■ **Exercise brief**:
Everything in the records below from the line containing "Given: Open the Border Style dropdown" through the line containing "The width and" is to be reproduced exactly, those two lines included; no picture is to be copied.

■ **Records shown**:
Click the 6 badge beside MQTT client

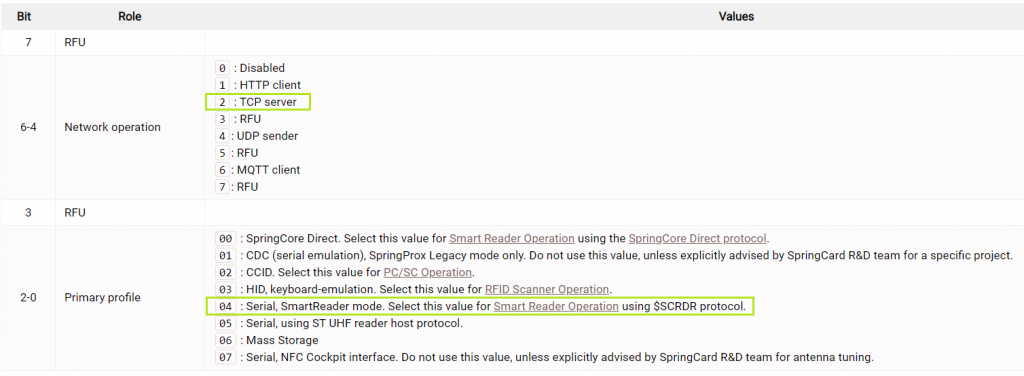click(x=222, y=170)
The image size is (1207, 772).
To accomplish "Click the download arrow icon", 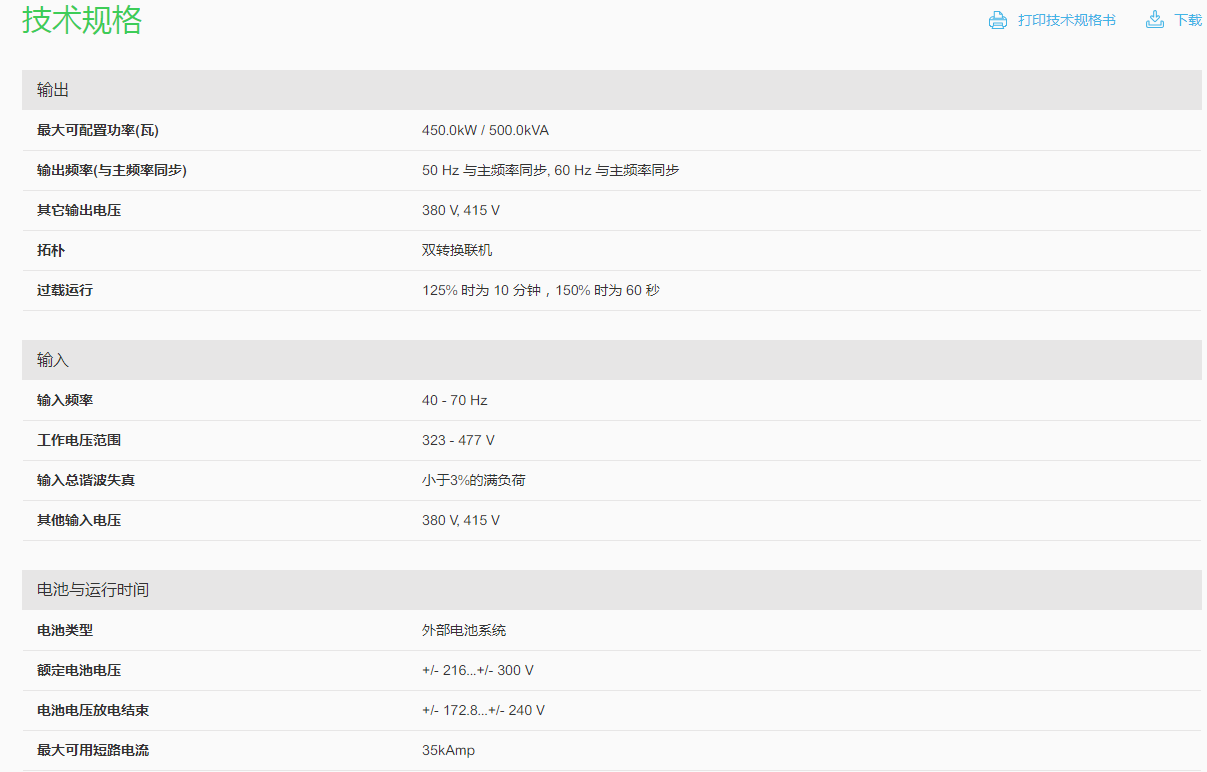I will tap(1155, 20).
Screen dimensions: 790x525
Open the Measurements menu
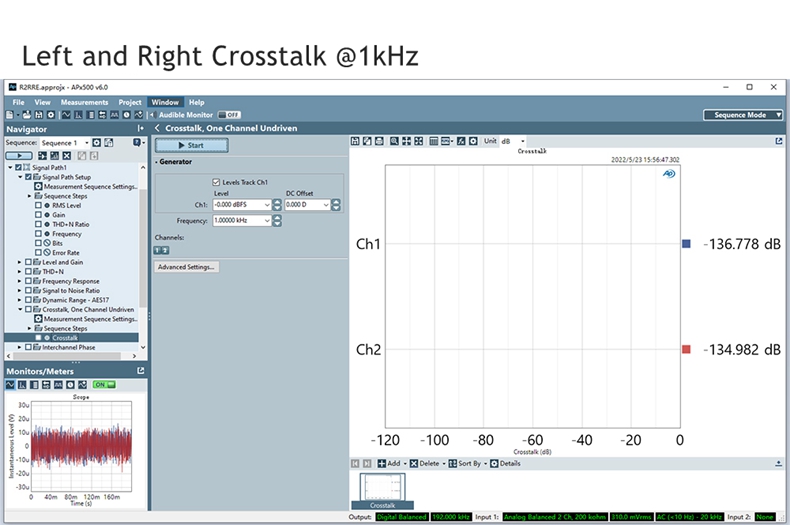84,102
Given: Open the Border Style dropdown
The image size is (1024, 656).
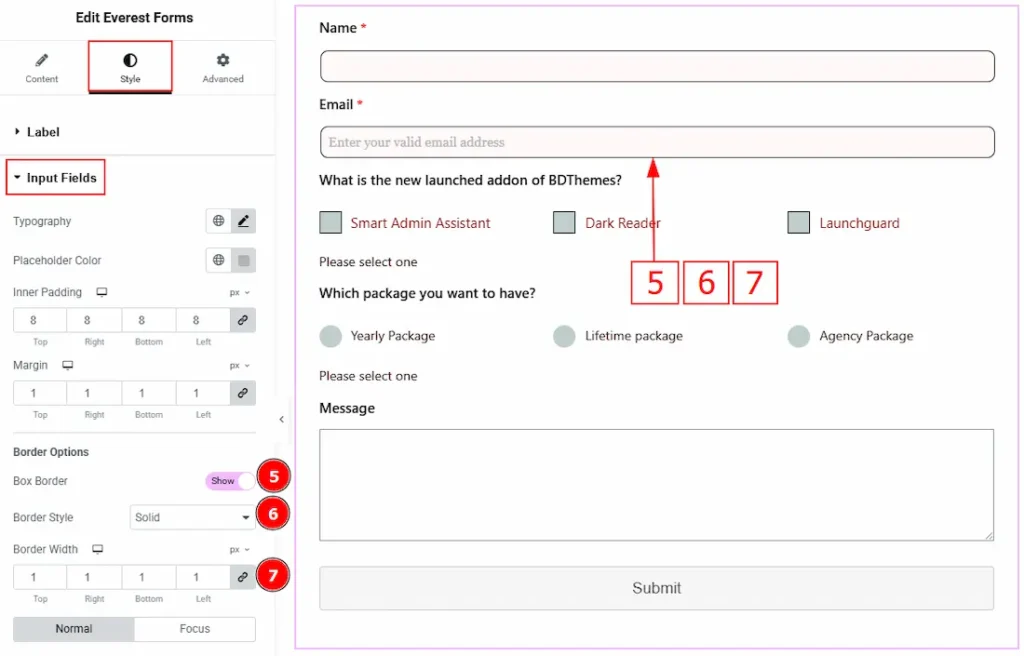Looking at the screenshot, I should point(191,517).
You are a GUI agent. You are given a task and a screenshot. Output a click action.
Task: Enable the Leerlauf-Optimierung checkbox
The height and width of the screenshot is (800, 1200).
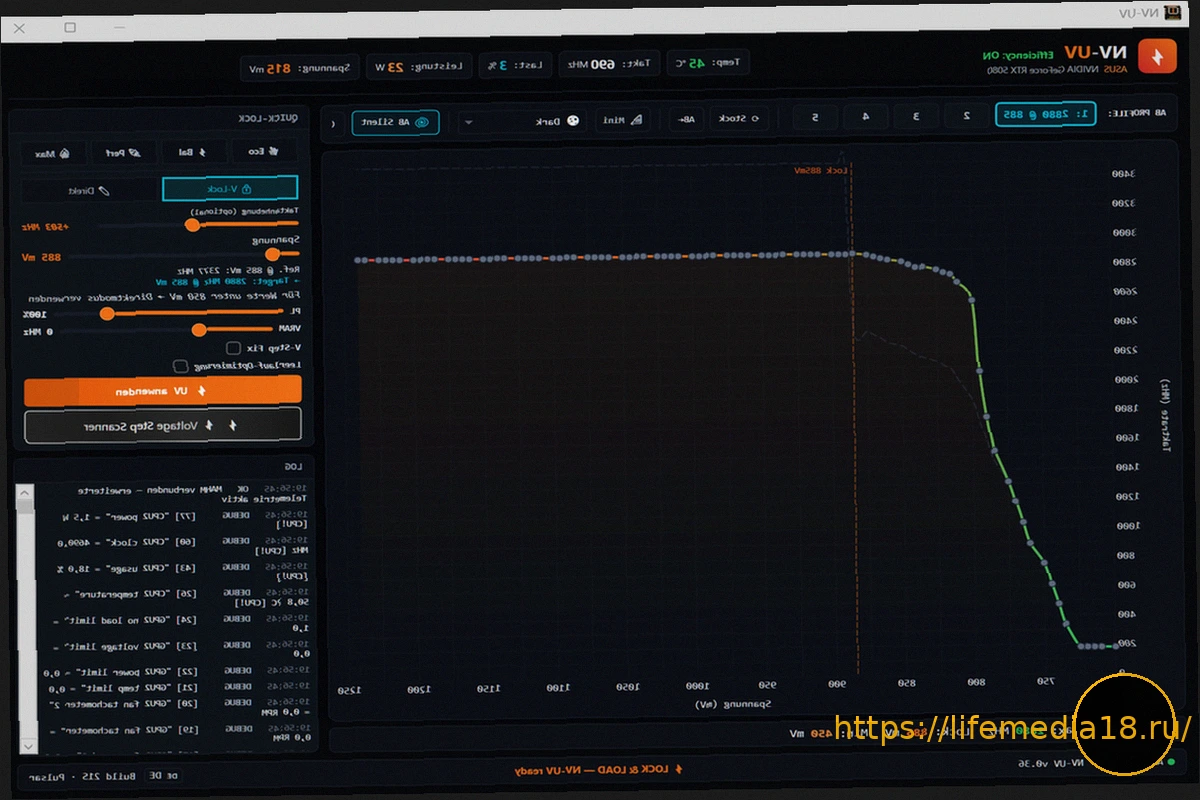180,366
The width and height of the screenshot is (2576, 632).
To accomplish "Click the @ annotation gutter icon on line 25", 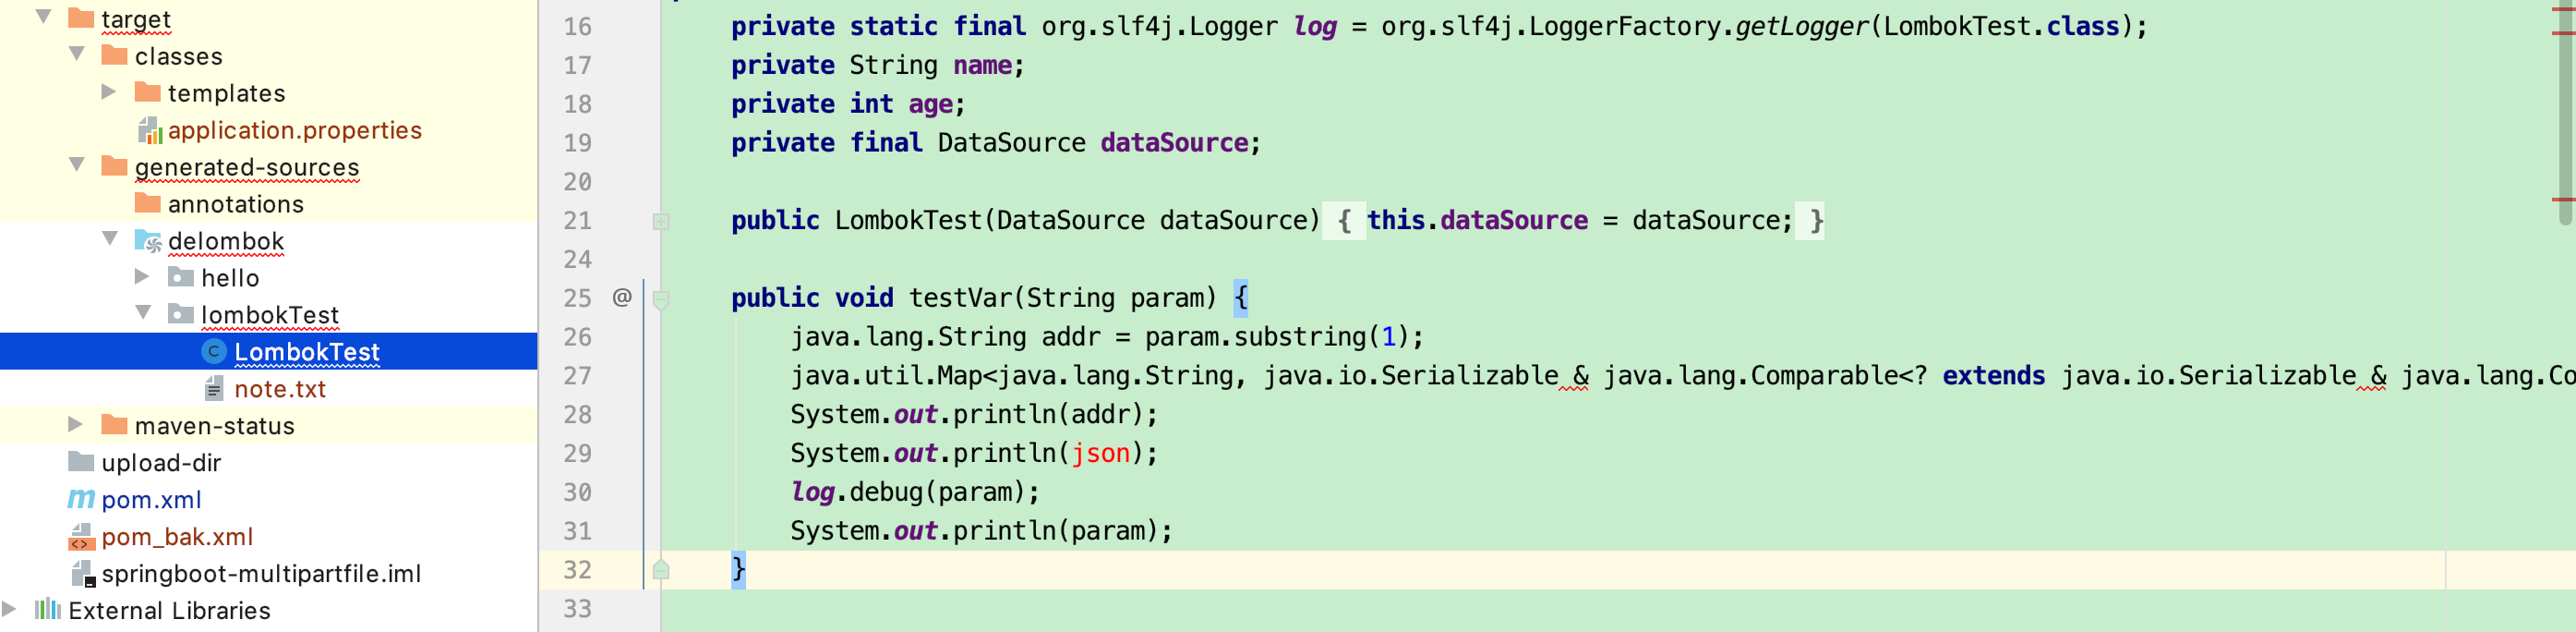I will (621, 297).
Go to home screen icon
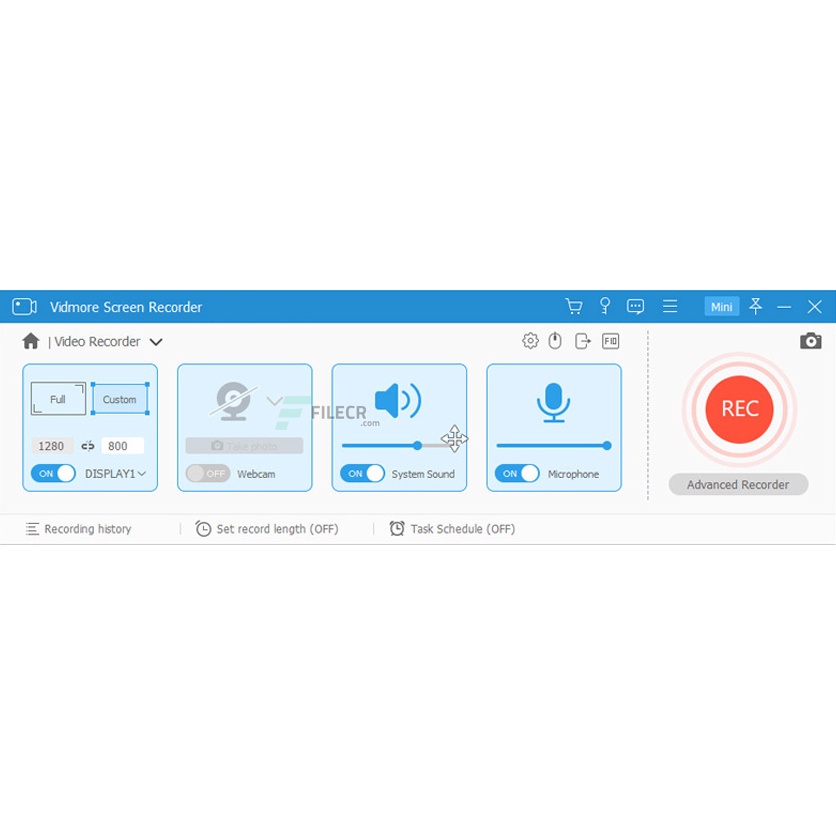Screen dimensions: 836x836 pyautogui.click(x=31, y=341)
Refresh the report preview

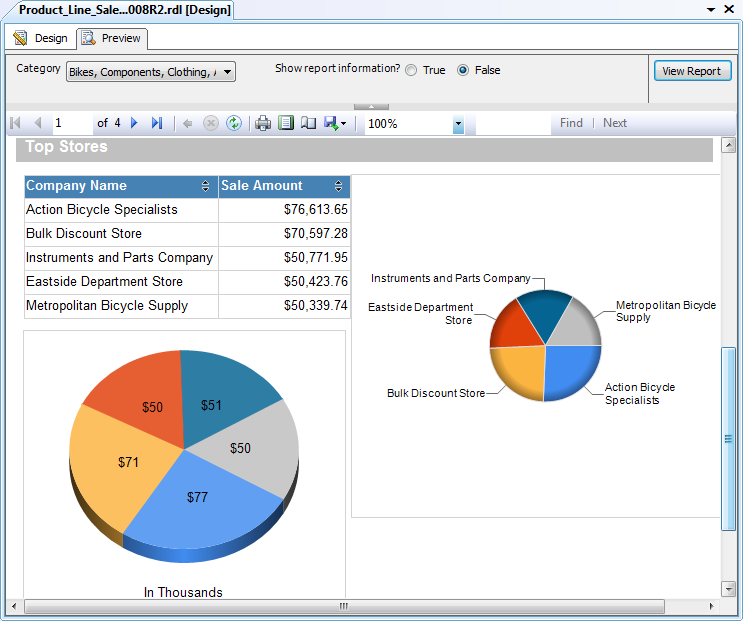click(234, 123)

■ **Your solution**:
Given: Open the Border Style dropdown
The image size is (1024, 656).
Looking at the screenshot, I should point(191,517).
You are a GUI agent. You are given a task and a screenshot. Output a click action.
Task: Enable the Leerlauf-Optimierung checkbox
The height and width of the screenshot is (800, 1200).
180,366
The width and height of the screenshot is (2576, 632).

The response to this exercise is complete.